Todos ellos hacen bien; en cambio, el que no hace nada para distraer la mente y
permite que sus preocupaciones adquieran absoluto dominio sobre él, se porta
como un insensato y pierde capacidad para afrontar sus problemas cuando llegue
el momento de actuar. Se puede aplicar una consideración similar a las
desgracias irreparables, como la muerte de una persona muy querida. No conviene
dejarse hundir en la pena. El dolor es inevitable y natural, pero hay que hacer
todo lo posible por reducirlo al mínimo. Es puro sentimentalismo pretender
extraer de la desgracia, como hacen algunos, hasta la última gota de
sufrimiento. Naturalmente, no niego que uno pueda estar destrozado por la pena;
lo que digo es que hay que hacer lo posible para escapar de ese estado y buscar
cualquier distracción, por trivial que sea, siempre que no sea nociva o
degradante. Entre las que considero nocivas y degradantes están el alcohol y
las drogas, cuyo propósito es destruir el pensamiento, al menos
momentáneamente. Lo que hay que hacer no es destruir el pensamiento, sino
encauzarlo por nuevos canales, o al menos por canales alejados de la desgracia
actual. Esto es difícil de hacer si hasta ese momento la vida se ha concentrado
en unos pocos intereses, y esos pocos están ahora sumergidos en la pena. Para
soportar bien la desgracia cuando se presenta conviene haber cultivado en
tiempos más felices cierta variedad de intereses, para que la mente pueda
encontrar un refugio inalterado que le sugiera otras asociaciones y otras
emociones diferentes de las que hacen tan insoportable el momento presente.
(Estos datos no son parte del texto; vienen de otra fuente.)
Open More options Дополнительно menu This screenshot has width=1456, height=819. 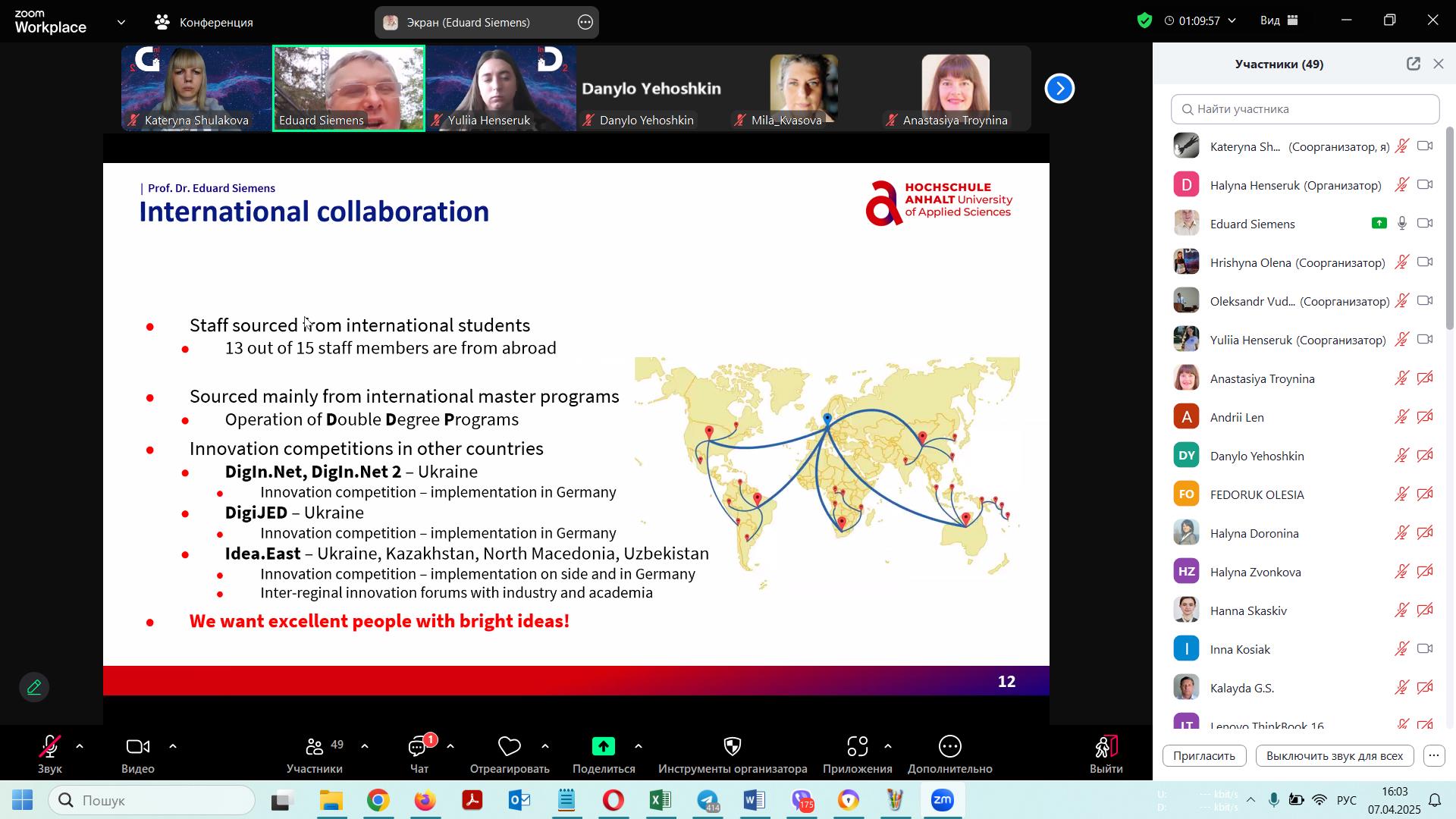coord(949,748)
Una persona con suficiente vitalidad y entusiasmo superará todas las
desgracias, porque después de cada golpe se manifestará un interés por la vida
y el mundo que no puede estrecharse tanto como para que una pérdida resulte
fatal. Dejarse derrotar por una pérdida, e incluso por varias, no es algo digno
de admiración como prueba de sensibilidad, sino algo que habría que deplorar
como un fallo de vitalidad. Todos nuestros seres queridos están a merced de la
muerte, que puede golpear en cualquier momento a quienes más amamos. Por tanto,
es necesario que no vivamos con esa estrecha intensidad que pone todo el
sentido y el propósito de la vida a merced de un accidente.
Por
todas estas razones, el que aspire a la felicidad sabiendo lo que hace
procurará adquirir unos cuantos intereses secundarios, además de los
fundamentales sobre los que ha construido su vida.